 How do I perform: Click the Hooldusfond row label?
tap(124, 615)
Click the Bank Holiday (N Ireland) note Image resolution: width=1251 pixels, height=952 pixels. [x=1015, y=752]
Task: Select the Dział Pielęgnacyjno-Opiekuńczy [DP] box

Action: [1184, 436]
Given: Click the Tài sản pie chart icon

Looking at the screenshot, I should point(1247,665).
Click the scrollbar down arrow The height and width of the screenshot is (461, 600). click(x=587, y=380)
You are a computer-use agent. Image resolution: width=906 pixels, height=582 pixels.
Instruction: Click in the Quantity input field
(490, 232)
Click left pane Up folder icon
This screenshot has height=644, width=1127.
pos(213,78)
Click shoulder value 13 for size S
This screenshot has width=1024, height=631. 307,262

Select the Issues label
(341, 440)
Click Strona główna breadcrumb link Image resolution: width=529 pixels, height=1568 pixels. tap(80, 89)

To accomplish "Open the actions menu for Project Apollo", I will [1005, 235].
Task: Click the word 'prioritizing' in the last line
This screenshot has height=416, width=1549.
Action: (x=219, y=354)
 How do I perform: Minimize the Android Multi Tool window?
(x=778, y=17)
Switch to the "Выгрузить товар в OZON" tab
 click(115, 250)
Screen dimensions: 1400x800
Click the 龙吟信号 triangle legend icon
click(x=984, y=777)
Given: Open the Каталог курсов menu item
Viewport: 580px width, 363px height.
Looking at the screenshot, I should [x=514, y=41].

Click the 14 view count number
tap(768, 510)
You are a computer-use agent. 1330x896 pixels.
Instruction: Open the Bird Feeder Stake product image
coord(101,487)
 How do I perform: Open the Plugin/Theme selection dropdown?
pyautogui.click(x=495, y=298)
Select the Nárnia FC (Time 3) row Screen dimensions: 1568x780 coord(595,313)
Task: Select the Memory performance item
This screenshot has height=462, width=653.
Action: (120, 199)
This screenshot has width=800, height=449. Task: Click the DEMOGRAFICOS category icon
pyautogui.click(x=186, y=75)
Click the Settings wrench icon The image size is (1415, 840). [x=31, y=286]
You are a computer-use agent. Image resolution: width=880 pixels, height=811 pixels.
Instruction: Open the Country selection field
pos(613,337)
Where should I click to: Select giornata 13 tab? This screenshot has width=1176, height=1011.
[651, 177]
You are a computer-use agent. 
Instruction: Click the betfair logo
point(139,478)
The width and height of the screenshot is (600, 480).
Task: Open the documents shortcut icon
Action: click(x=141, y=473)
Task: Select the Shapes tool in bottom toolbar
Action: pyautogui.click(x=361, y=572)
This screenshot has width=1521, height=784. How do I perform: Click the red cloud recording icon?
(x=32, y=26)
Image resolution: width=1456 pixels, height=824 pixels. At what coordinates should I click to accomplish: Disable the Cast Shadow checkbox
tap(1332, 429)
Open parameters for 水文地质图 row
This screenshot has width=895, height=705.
━━━
- [YOUR ASSIGNMENT]:
What is needed is an exact repetition of the lines from the first line of the records through the line containing "You are a computer-use agent. Image resolution: width=880", both ends included, and nothing more.

- [REPLY TO THE EXERCISE]:
 How do I perform: Click the Hooldusfond row label?
tap(124, 615)
Click the Bank Holiday (N Ireland) note Image resolution: width=1251 pixels, height=952 pixels. [x=1015, y=752]
Task: Select the Dział Pielęgnacyjno-Opiekuńczy [DP] box

Action: [1184, 436]
Given: Click the Tài sản pie chart icon

Looking at the screenshot, I should point(1247,665).
Click the scrollbar down arrow The height and width of the screenshot is (461, 600). click(x=587, y=380)
You are a computer-use agent. Image resolution: width=906 pixels, height=582 pixels.
Instruction: Click in the Quantity input field
(490, 232)
Click left pane Up folder icon
This screenshot has height=644, width=1127.
pos(213,78)
Click shoulder value 13 for size S
This screenshot has width=1024, height=631. 307,262

Select the Issues label
(341, 440)
Click Strona główna breadcrumb link Image resolution: width=529 pixels, height=1568 pixels. tap(80, 89)

To accomplish "Open the actions menu for Project Apollo", I will [1005, 235].
Task: Click the word 'prioritizing' in the last line
This screenshot has height=416, width=1549.
Action: (x=219, y=354)
 How do I perform: Minimize the Android Multi Tool window?
(x=778, y=17)
Switch to the "Выгрузить товар в OZON" tab
 click(115, 250)
Screen dimensions: 1400x800
Click the 龙吟信号 triangle legend icon
click(x=984, y=777)
Given: Open the Каталог курсов menu item
Viewport: 580px width, 363px height.
Looking at the screenshot, I should [x=514, y=41].

Click the 14 view count number
tap(768, 510)
You are a computer-use agent. 1330x896 pixels.
Instruction: Open the Bird Feeder Stake product image
coord(101,487)
 How do I perform: Open the Plugin/Theme selection dropdown?
pyautogui.click(x=495, y=298)
Select the Nárnia FC (Time 3) row Screen dimensions: 1568x780 coord(595,313)
Task: Select the Memory performance item
This screenshot has height=462, width=653.
Action: (120, 199)
This screenshot has width=800, height=449. Task: Click the DEMOGRAFICOS category icon
pyautogui.click(x=186, y=75)
Click the Settings wrench icon The image size is (1415, 840). [x=31, y=286]
You are a computer-use agent. Image resolution: width=880 pixels, height=811 pixels.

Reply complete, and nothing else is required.